Needless to say, the thumb-printing scheme introduced yesterday at airports left a seriously bad taste in my mouth. Sure, I'm British, so I'm on the exempted list (for now). As a compliment, it slots into the same category as the fact that Nazi Germany considered us second only to the Aryan race. The exempted list, you will notice, consists of countries with majority Caucasian residents. "We want to catch the bad guys," I heard some Congresswoman -- a Democrat, for crying out loud -- tell the TV news last night. Well, if this scheme were really trying to catch the bad guys, they'd fingerprint us Brits too. Remember Richard Reid? Shoe bomber? British citizen? Hello? Terrorism is porous; it doesn't obey lines of national citizenship. There are no inherently "good" countries. The next terrorist attack could easily be perpetrated by an American citizen. So what's the one thing we could do to play into Al-Qaeda's hands? Become a police state. That, never forget, is exactly what Osama predicted we'd be forced to become after 9/11. So far, he's right on the money.
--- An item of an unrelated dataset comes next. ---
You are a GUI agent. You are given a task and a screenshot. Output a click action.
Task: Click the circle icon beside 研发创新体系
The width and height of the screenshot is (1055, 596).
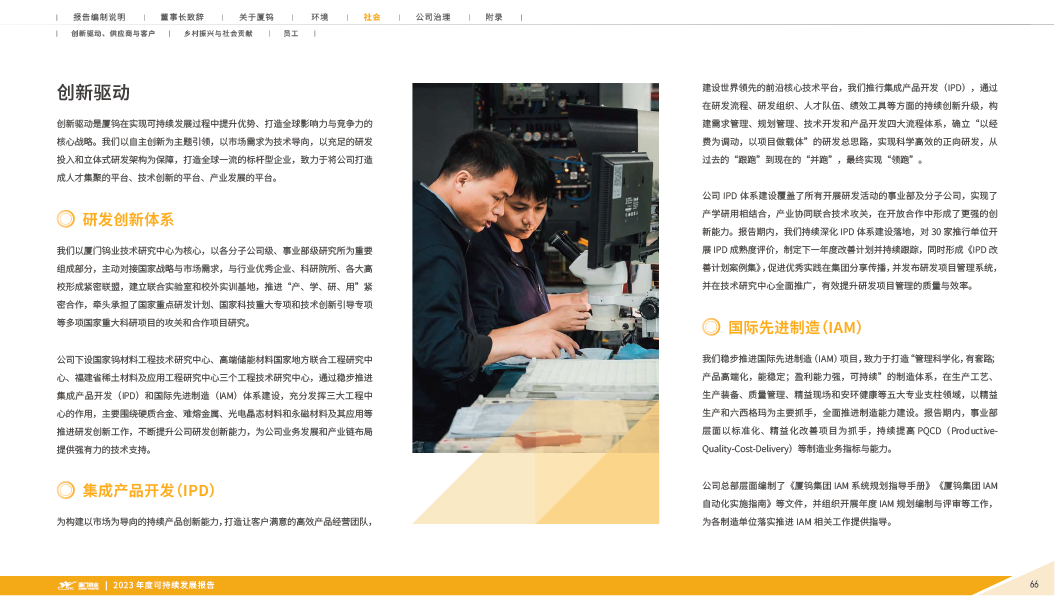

To put it bluntly, the thumb-printing scheme does nothing but accustom Americans to the idea of dark-skinned foreigners being treated like common criminals. Naturally, this does not do wonders for international diplomacy. Brazil, in a fit of pique, has already begun thumbprinting Americans who touch down at Brazilian airports. Canada, meanwhile, is hopping mad that US authorities chose to deport an innocent Canadian citizen to Syria -- where he hadn't lived for 15 years -- to face questioning, and torture, by the Syrian secret police. You can't make this stuff up.
Could Ridge, Ashcroft et al try a little harder to make America look like a police state, please? I don't think everyone in the world has got the message just yet. There are a couple of Bushmen in the Kalahari who haven't yet caught the whiff of racist fascism emanating from our borders.